## Required work
Send back all of the data, word for word.

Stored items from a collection
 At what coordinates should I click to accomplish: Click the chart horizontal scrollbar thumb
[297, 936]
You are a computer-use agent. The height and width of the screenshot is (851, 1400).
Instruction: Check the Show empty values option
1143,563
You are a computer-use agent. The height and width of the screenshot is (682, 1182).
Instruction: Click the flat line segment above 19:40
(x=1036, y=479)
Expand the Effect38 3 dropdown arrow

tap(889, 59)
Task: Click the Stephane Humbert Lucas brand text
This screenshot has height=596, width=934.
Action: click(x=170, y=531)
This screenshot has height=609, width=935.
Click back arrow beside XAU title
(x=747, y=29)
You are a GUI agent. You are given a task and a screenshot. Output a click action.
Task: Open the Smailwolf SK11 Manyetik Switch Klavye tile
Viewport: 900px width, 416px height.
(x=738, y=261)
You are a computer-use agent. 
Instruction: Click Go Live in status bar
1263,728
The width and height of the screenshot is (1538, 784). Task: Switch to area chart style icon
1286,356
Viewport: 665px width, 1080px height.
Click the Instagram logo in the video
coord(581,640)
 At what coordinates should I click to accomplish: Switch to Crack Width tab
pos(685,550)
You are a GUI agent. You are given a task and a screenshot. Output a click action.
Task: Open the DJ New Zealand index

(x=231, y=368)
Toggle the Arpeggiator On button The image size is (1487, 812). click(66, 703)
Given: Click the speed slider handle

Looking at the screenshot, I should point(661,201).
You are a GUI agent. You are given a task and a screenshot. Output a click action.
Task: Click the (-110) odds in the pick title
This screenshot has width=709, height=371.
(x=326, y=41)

## The answer
 At what coordinates should I click to accomplish: Click the chart horizontal scrollbar thumb
[297, 936]
You are a computer-use agent. The height and width of the screenshot is (851, 1400).
Instruction: Check the Show empty values option
1143,563
You are a computer-use agent. The height and width of the screenshot is (682, 1182).
Instruction: Click the flat line segment above 19:40
(x=1036, y=479)
Expand the Effect38 3 dropdown arrow

tap(889, 59)
Task: Click the Stephane Humbert Lucas brand text
This screenshot has height=596, width=934.
Action: click(x=170, y=531)
This screenshot has height=609, width=935.
Click back arrow beside XAU title
(x=747, y=29)
You are a GUI agent. You are given a task and a screenshot. Output a click action.
Task: Open the Smailwolf SK11 Manyetik Switch Klavye tile
Viewport: 900px width, 416px height.
(x=738, y=261)
You are a computer-use agent. 
Instruction: Click Go Live in status bar
1263,728
The width and height of the screenshot is (1538, 784). Task: Switch to area chart style icon
1286,356
Viewport: 665px width, 1080px height.
Click the Instagram logo in the video
coord(581,640)
 At what coordinates should I click to accomplish: Switch to Crack Width tab
pos(685,550)
You are a GUI agent. You are given a task and a screenshot. Output a click action.
Task: Open the DJ New Zealand index

(x=231, y=368)
Toggle the Arpeggiator On button The image size is (1487, 812). click(66, 703)
Given: Click the speed slider handle

Looking at the screenshot, I should point(661,201).
You are a GUI agent. You are given a task and a screenshot. Output a click action.
Task: Click the (-110) odds in the pick title
This screenshot has width=709, height=371.
(x=326, y=41)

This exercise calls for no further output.